Fourth, in Iraq we had to cajole and bamboozle the world into joining our cause. This time we have allies waiting for us to step up and lead. Israel, out of its own interest, seems to have given up waiting.

What kind of argument is that? We should get into a war just because our “allies” want us to “lead?” Meaning they want us to provide the money and manpower.

Sorry, I’m just not convinced. Let the other guys do it for a change. If Israel wants to go to war in Syria, let them. In fact, let Bill Keller go if he’s so gung ho. Maybe he can convince some of his superrich pals to go along with him.

And what do you know? Along with Keller, Judy Miller’s old partner Michael Gordon, who still has his job at the Times, and has been writing story after story pushing U.S. involvement in Syria–as has op-ed columnist Thomas Friedman (I can’t provide links right now because I don’t seem to be able to circumvent the paywall). But here’s Greg Mitchell at The Nation:

Hail, hail, the gang’s nearly all here. Michael Gordon, Thomas Friedman, now Bill Keller. Paging Judy Miller! The New York Times in recent days on its front page and at top of its site has been promoting the meme of Syria regime as chemical weapons abuser, thereby pushing Obama to jump over his “red line” and bomb or otherwise attack there. Tom Friedman weighed in Sunday by calling for an international force to occupy the entire country (surely they would only need to stay one Friedman Unit, or six months).

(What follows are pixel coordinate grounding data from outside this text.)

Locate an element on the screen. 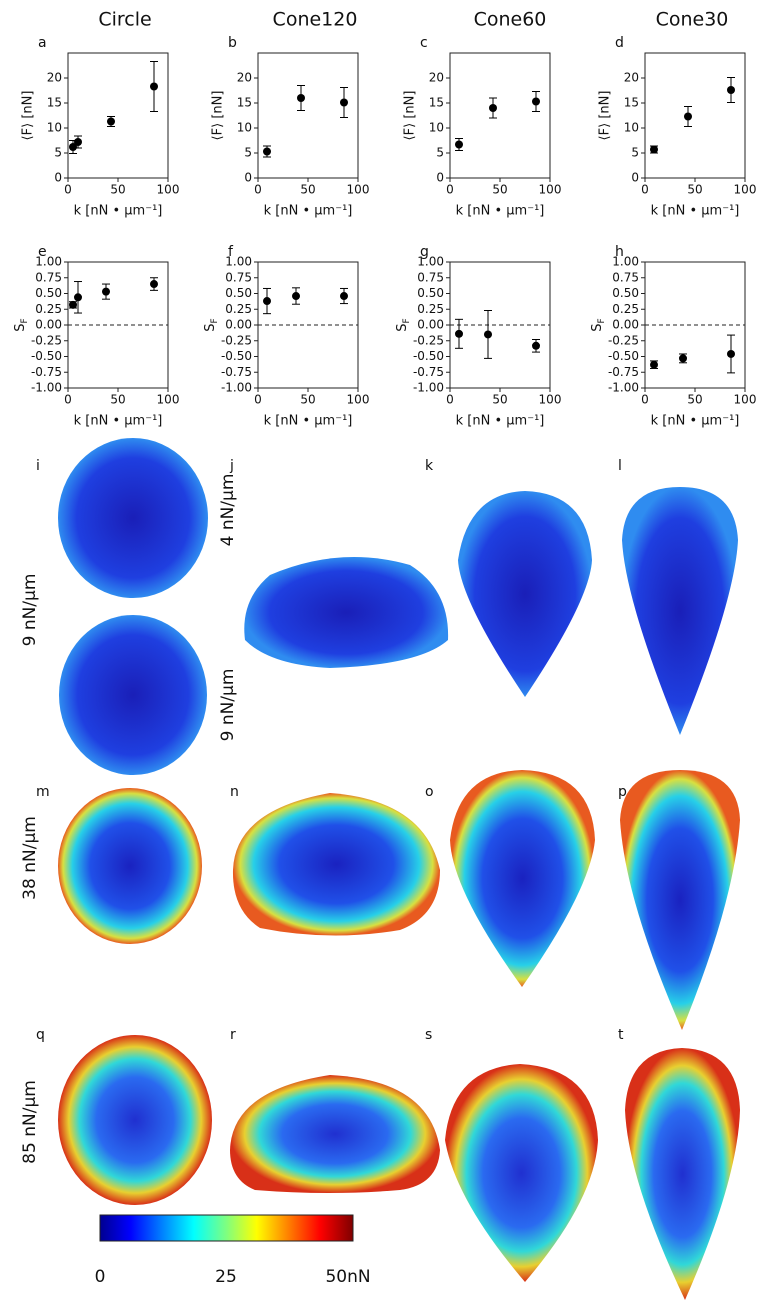  panel-letter: m is located at coordinates (43, 792).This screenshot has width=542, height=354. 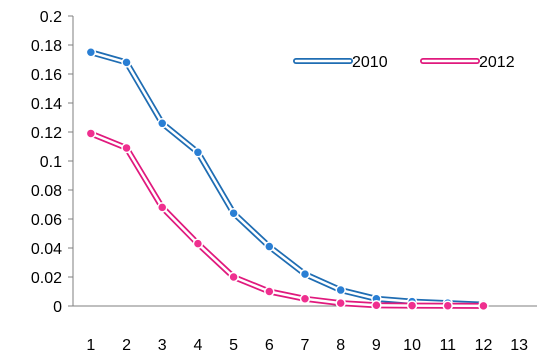 I want to click on x-tick-label: 4, so click(x=198, y=346).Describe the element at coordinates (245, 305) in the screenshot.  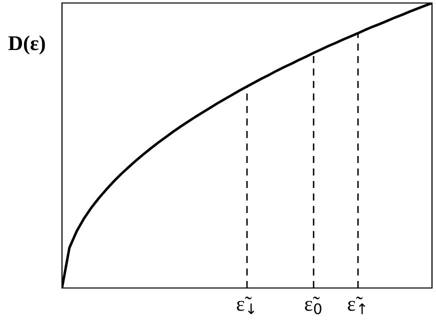
I see `x-tick-label: ε̃$_{↓}$` at that location.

Now, after this weekend’s Israeli warplane assaults, the threat grows even more dire.

And Bill Keller, the self-derided “reluctant hawk” on invading Iraq in 2003, returns with a column today stating right in its headline, “Syria Is Not Iraq,” and urging Obama and all of us to finally “get over Iraq.” He boasts that he has.

The Times in its news pages, via Sanger, Gordon and Jodi Rudoren, has been highlighting claims of Syria’s use of chem agents for quite some time, highlighted by last week’s top story swallowing nearly whole the latest Israeli claims.

Please go read the rest. Michell makes much more coherent arguments than I can. I’m still just sputtering from rage and trying to keep from banging my head on my keyboard.